Mariel is volunteering at a local library this summer. We love this library. I did in-home daycare the first few years of Aravis' and Mariel's life, and I have fond memories of into this grand old library with a double stroller of toddlers, flanked by preschoolers, for the weekly puppet show. At the time it was a huge undertaking to get the kids there and help them be quiet, but now all I remember is the excitement of a *real* puppet show every single week. Back then, the children's section was in one wing and the adult section in another. There was an atrium garden near the adult stacks, with a creek running through it-- the wonder of nature flourishing indoors.

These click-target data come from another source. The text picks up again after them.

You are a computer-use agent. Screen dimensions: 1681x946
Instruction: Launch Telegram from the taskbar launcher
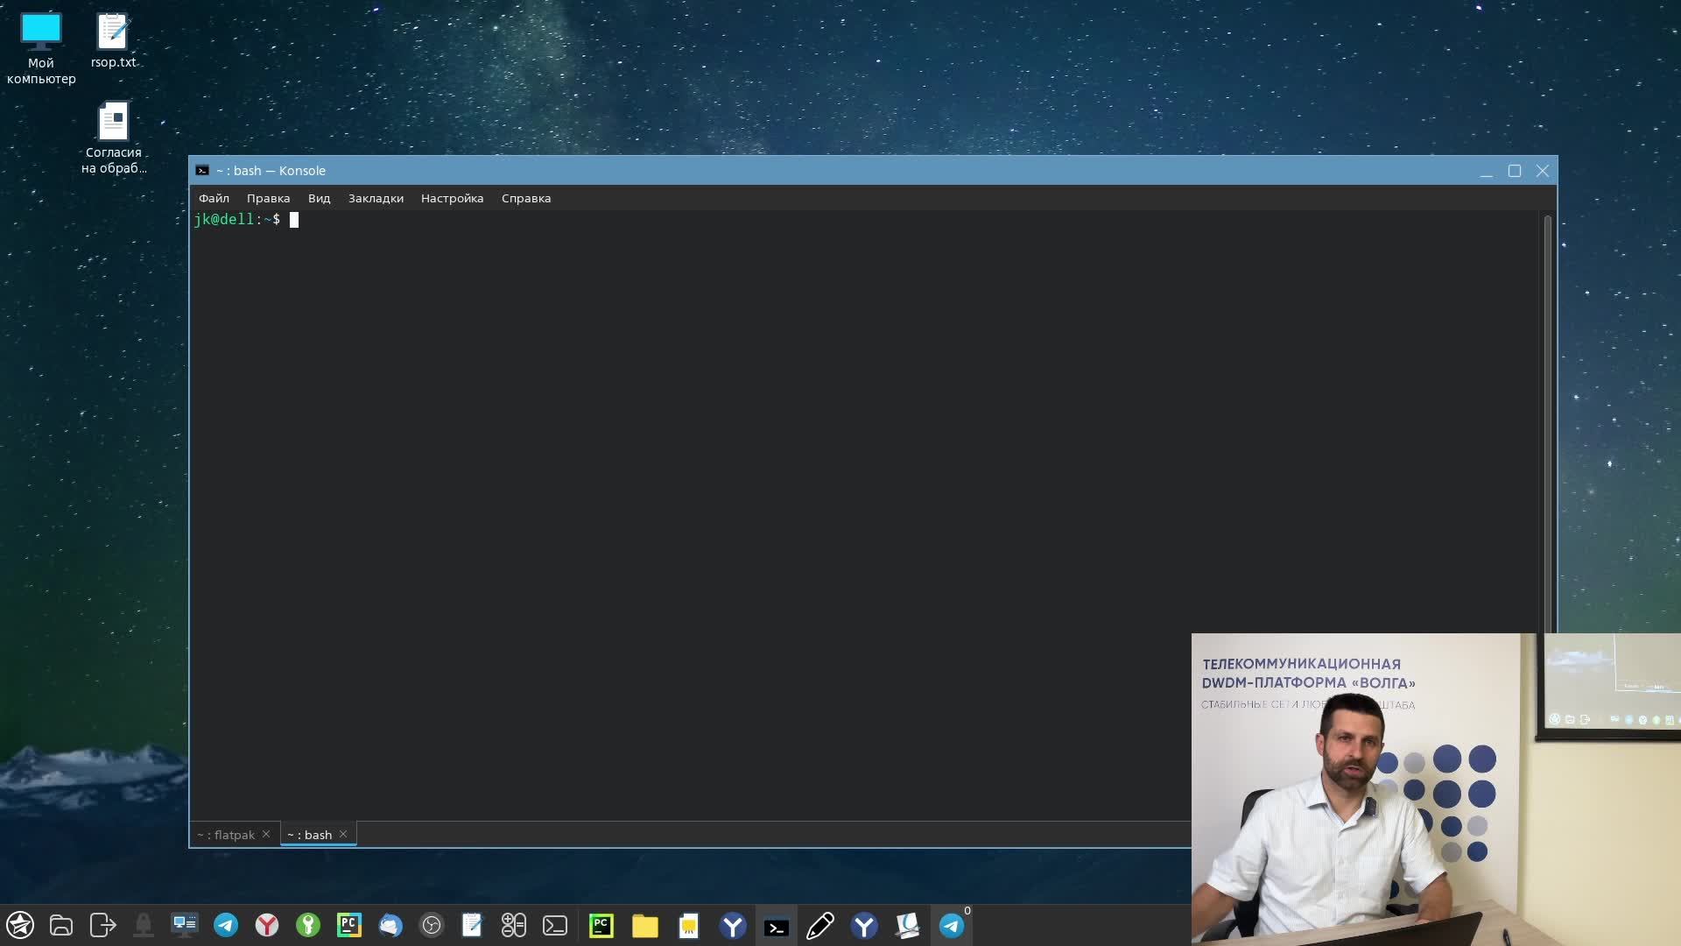pos(226,925)
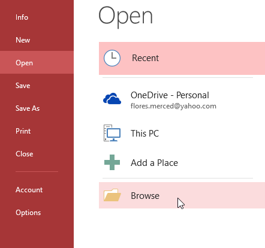This screenshot has width=265, height=248.
Task: Click the flores.merced@yahoo.com account text
Action: tap(173, 106)
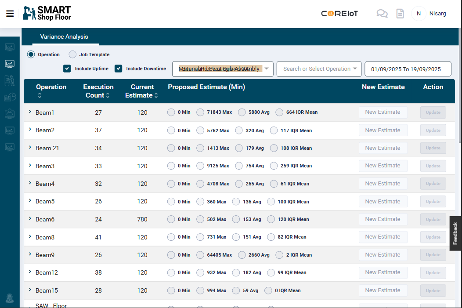462x308 pixels.
Task: Click the New Estimate field for Beam3
Action: coord(383,166)
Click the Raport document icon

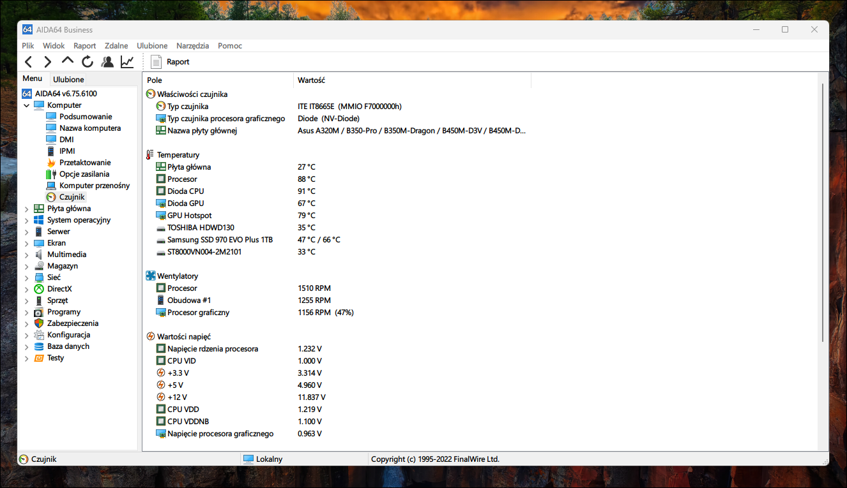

They remodeled the library several years ago. The puppet show theater is gone, as is the atrium garden. But we still love it. So many memories. Now they have moved the children's and adult's sections closer together, so it is simpler for mommies to peruse big-person books while their children read at tables in the kids' section. And it is very, very quiet. I don't know how they do it with the two sections so close together. But it is like a monastery in there.

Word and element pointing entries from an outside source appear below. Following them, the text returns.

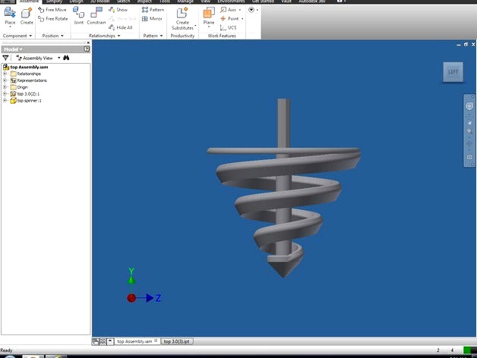Click Hide All relationships
This screenshot has width=477, height=358.
(120, 27)
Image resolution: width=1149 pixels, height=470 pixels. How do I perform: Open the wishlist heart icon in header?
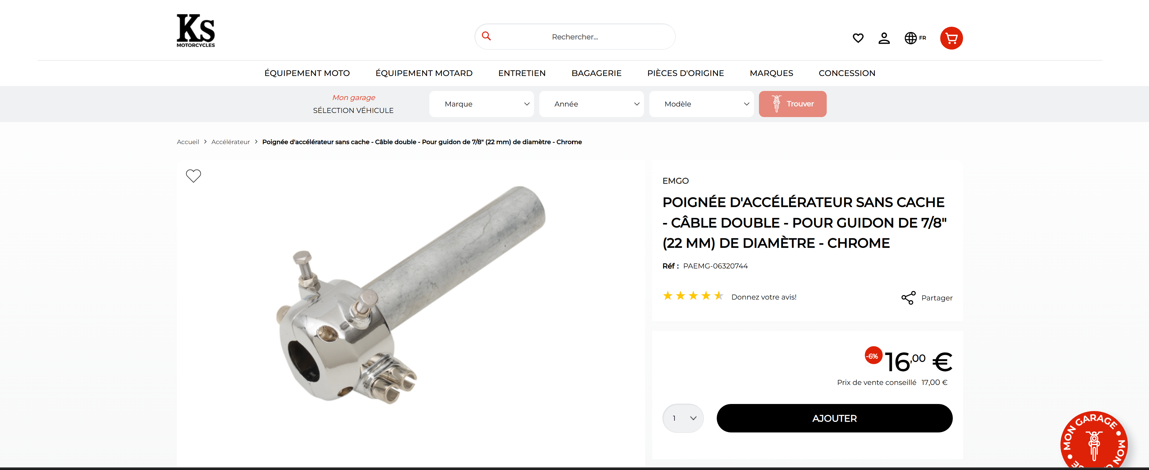(x=858, y=38)
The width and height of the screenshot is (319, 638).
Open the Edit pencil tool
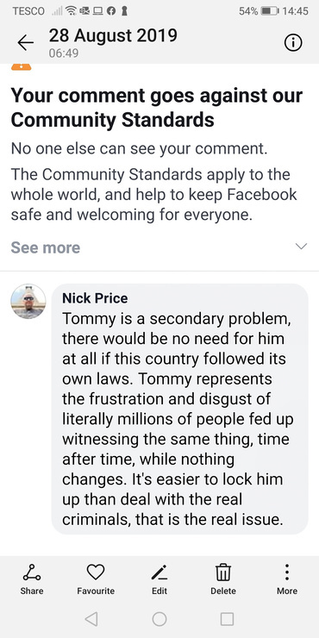160,579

The children's section of the other library we visit is definitely not quiet.
You might wonder why we ever go to a different library when we are so happy with ours. Well, we no longer live within the city limits, and our favorite library requires that nonresidents pay a yearly fee to check out books. I don't blame them. We don't pay taxes in that city. But it makes me sad. I have even contemplated paying the fee. We haven't done it yet, so we find ourselves owning the experience of one library and checking out books at another.

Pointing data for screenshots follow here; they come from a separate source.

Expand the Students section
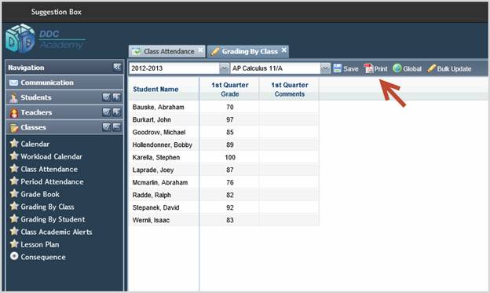 tap(116, 97)
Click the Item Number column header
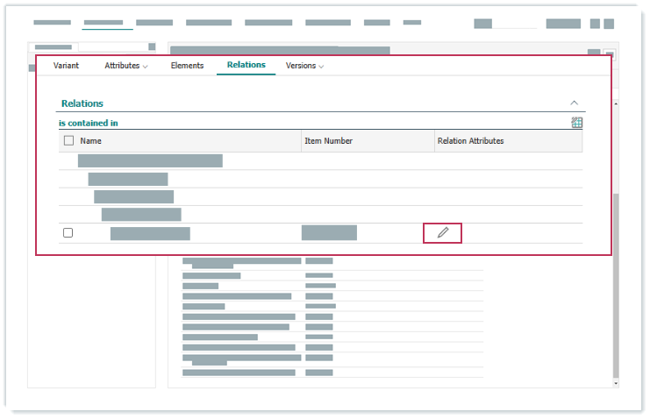The height and width of the screenshot is (419, 650). click(330, 140)
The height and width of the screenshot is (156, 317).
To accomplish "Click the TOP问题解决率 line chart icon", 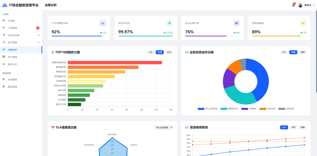I will (x=103, y=23).
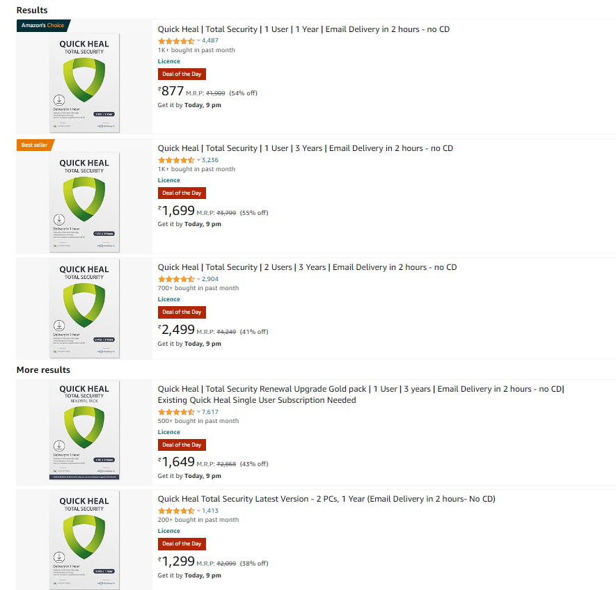This screenshot has width=616, height=590.
Task: Open the 2 Users, 3 Years product title
Action: [x=307, y=267]
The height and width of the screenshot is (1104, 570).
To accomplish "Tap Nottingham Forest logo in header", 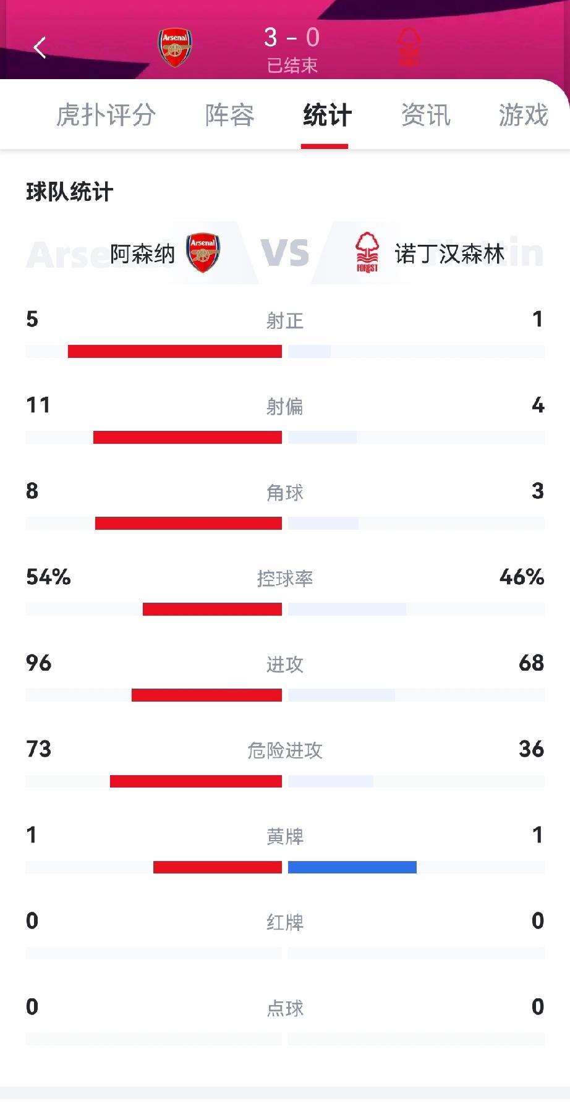I will pyautogui.click(x=409, y=47).
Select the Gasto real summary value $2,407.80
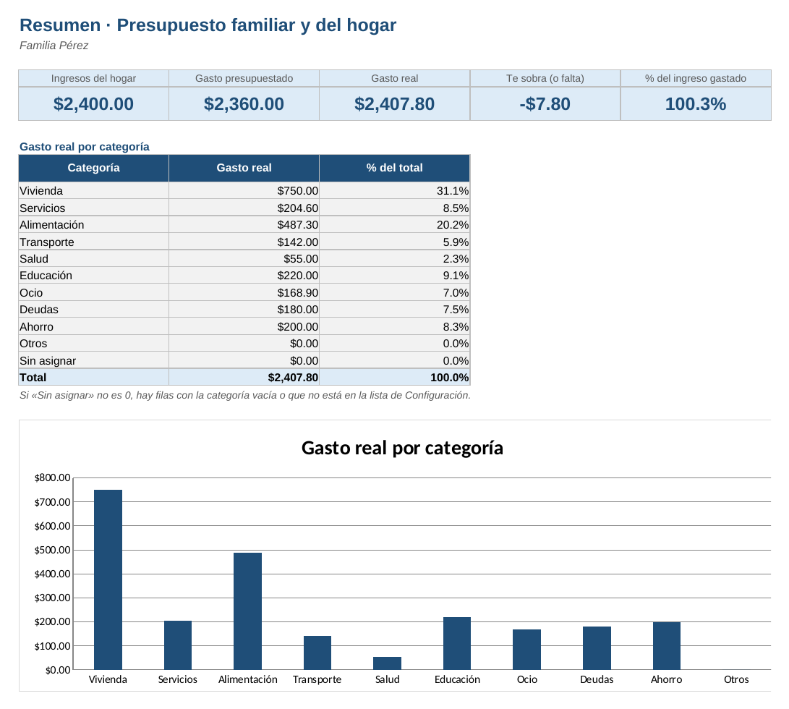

Anyway, Mariel is volunteering at our library and having a great time. One of us drives her into town a couple times per week, and, if we don't have any errands, we stay and absorb the atmosphere. Without library cards, we cannot check anything out, nor can we avail ourselves of the computers or video games. This places us in the unusual position of having nothing to do but sit in the beautiful, blessed quiet and read books. I don't even hear the psychic noise of chores crying out to be done or bills to be paid: we aren't at home. I love that library. :)
Right now, Cornflower and I have a game going. For the first hour or so at the library, we each do our own thing. Then one of us finds Sister Wendy's Story of Painting and brings it to the other. Using the two-page spreads that are all-over detail from this or that painting (how we love those pages), we try to guess the painter and painting. (At first I thought Cornflower was just humoring me, but then she started bringing me the book and I knew the game belonged to both of us.)
This week I found a book called Hamlet's Blackberry: A Practical Philosophy for Building a Good Life in the Digital Age. It is appropriate that I first read this book in the quiet of our library. William Powers gently argues that more is not necessarily better; perhaps we need space between digital encounters in order to obtain a satisfying depth of creativity, thought and relationship. He goes back to philosophers like Plato and Thoreau and, obviously, Shakespeare, in search of fit principles for our digital age.